** Set tasks **
(A) In the article on Facebook's cold storage facility, list every figure written in digits, each with the thing it measures.
(B) Answer these questions using the article on Facebook's cold storage facility:
(i) In which town and state is the new data centre being built?
(ii) How many data centres already exist in that town?
(iii) What will the computers in the new facility do when the postings they store are not being accessed?

** Selected extract **
====================
Facebook is to build a vast new “cold storage” facility to archive all the messages, photos and other postings its one billion members rarely look at.
A 16,000-square-foot data centre under construction in Prineville, Oregon, is designed to cut the costs of storing and serving the world’s memories by providing a more efficient home for older and less popular material.
Facebook’s figures say that just 8 per cent of the billions of images it holds account got around 85 per cent of traffic at any given time. By keeping that data readily available a fast data centre and the rest in a relatively slow-running facility, it aims to slash its energy costs.
“The principle will be so that it doesn’t impact the user experience – so think about a matter of seconds, or milliseconds,” a spokesman said.
The new cold storage facility will join two existing data centres in Prineville. Each is capable of storing an Exabyte of data, the equivalent of 250 million DVDs full of information.
In the new data centre, more hard drives will be connected to each server computer, reports The Oregonian. It will mean a photo will take marginally longer to access but increase efficiency, as servers consume a lot of electricity to carry out their computing work.
The computers will also go into a sleep mode when the Facebook postings they store are not being accessed, whereas the most popular photos and messages will be handled by servers that are always on.
====================
** Recorded data **
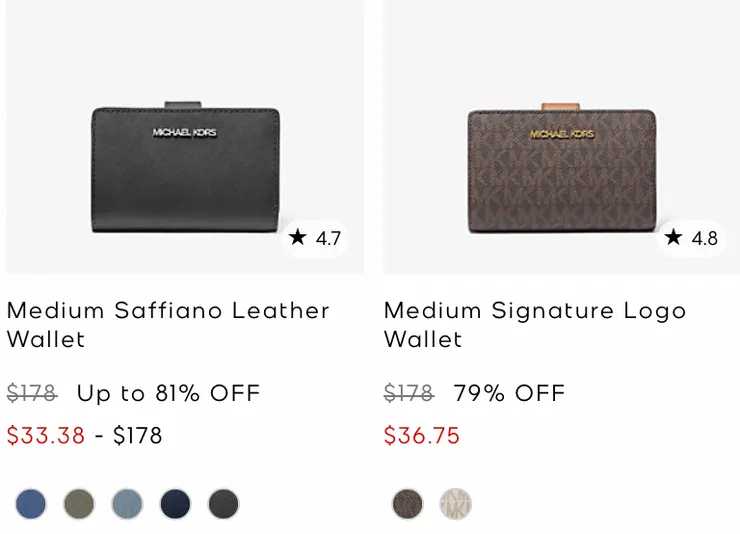Choose the charcoal black color swatch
====================
** Answers for the exercise **
(A)
- 16,000: the square footage of the data centre under construction
- 8 per cent: the share of the images Facebook holds
- 85 per cent: the share of traffic
- 250 million: the number of DVDs equal to an Exabyte of data

(B)
(i) Prineville, Oregon
(ii) Two
(iii) They will go into a sleep mode.